Editor’s note: This article has been retracted as it does not meet Atlas Obscura’s editorial standards. Our investigation revealed the writer fabricated material from multiple sources; Rupert Till confirmed via email that he has never conducted research in Bédeilhac Cave and does not recall being interviewed by the writer or providing photographs for the story. Daniel Kish confirmed via email that he was never interviewed by the writer and that material attributed to him came from an unrelated 2018 article. Miriam Kolar did not respond to multiple requests to confirm her contribution to the story. Atlas Obscura was unable to reach Iegor Reznikoff or Tommaso Mattioli. Additional details provided by the writer could not be verified.

A hedgehog and her hoglets scurry across the packed-dirt parking lot where University of Huddersfield sound archaeologist Rupert Till and his team have gathered around their van. They chat casually as they check their gear: headlamps operational, mobile phones charged, helmets properly buckled. It’s a crisp fall day in the Ariège Pyrenees of southwestern France, an area renowned for its high concentration of caves containing paintings and engravings from the Neolithic and earlier periods. But Till and his colleagues aren’t here for the art.

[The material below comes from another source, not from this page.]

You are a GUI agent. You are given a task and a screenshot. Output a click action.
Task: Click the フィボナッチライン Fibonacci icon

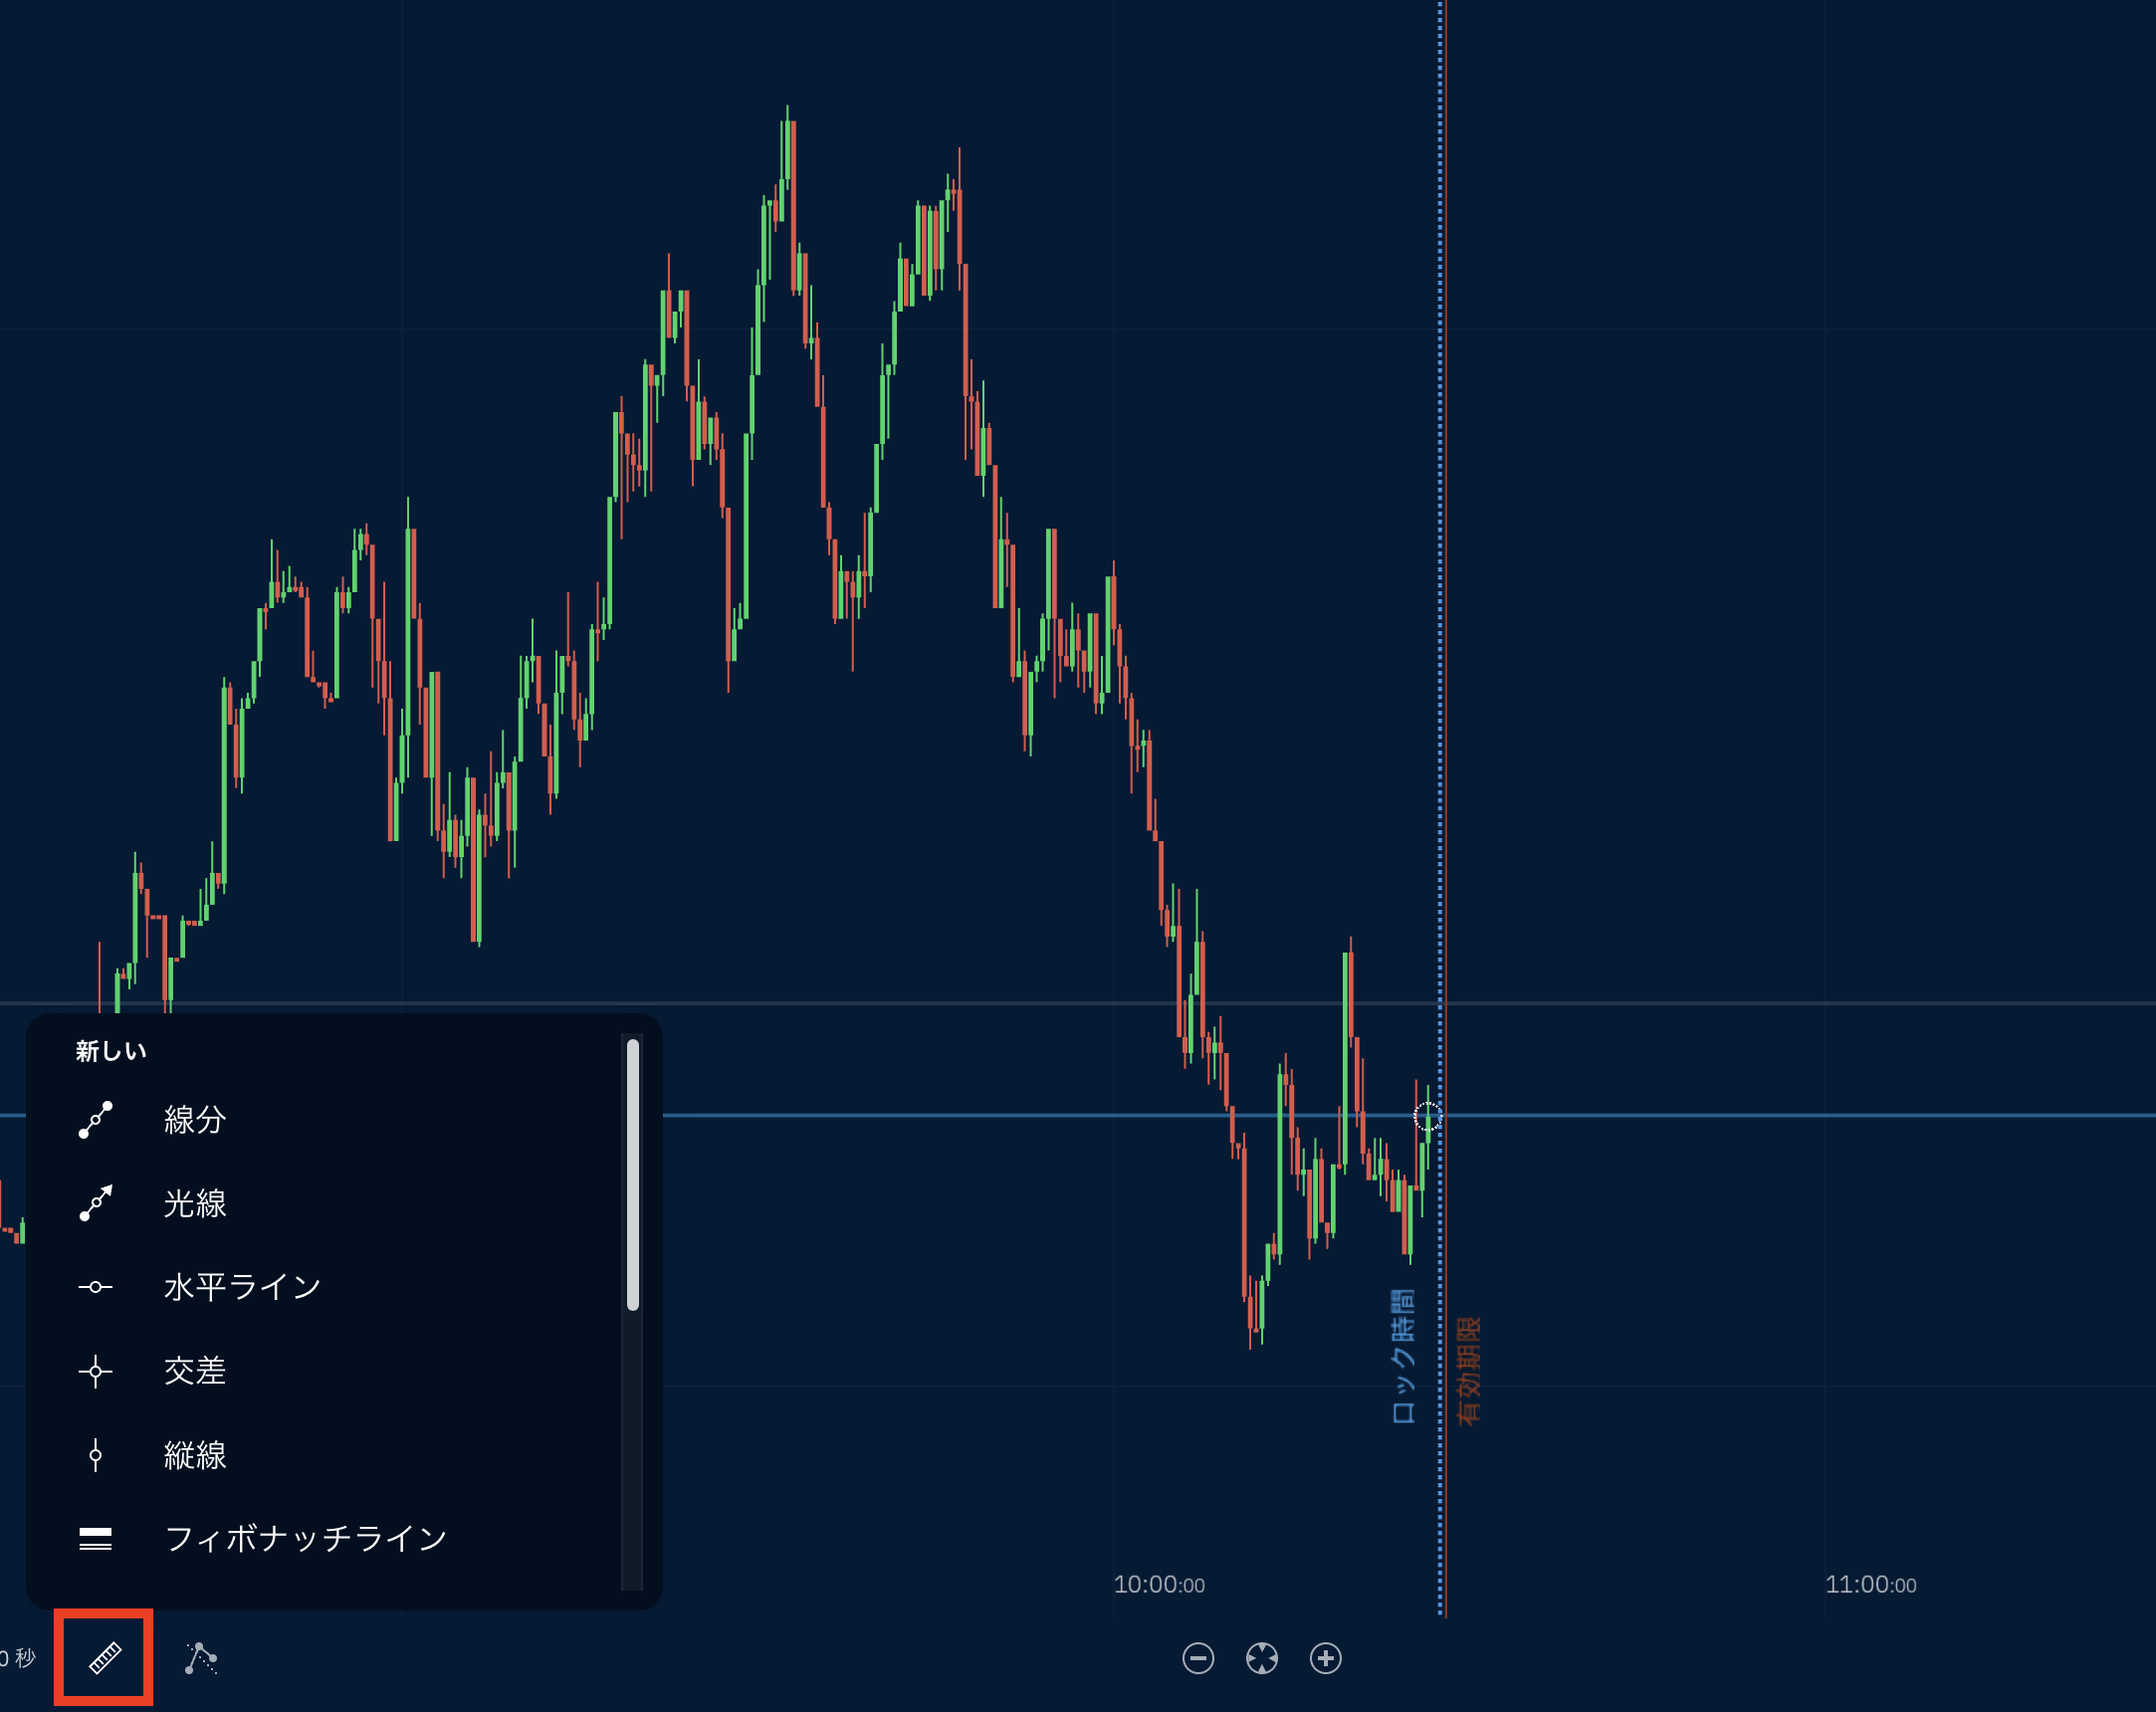[x=96, y=1538]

The team hikes up the narrow trail to the large mouth of Bédeilhac Cave, which was used as a military hangar by the occupying Germans during World War II. In the years since, the cave has seen everything from impromptu raves to groups of amateur treasure hunters searching for undiscovered artifacts. But today, Till is searching for something that sometimes seems even more difficult to find in our electrified age: total darkness.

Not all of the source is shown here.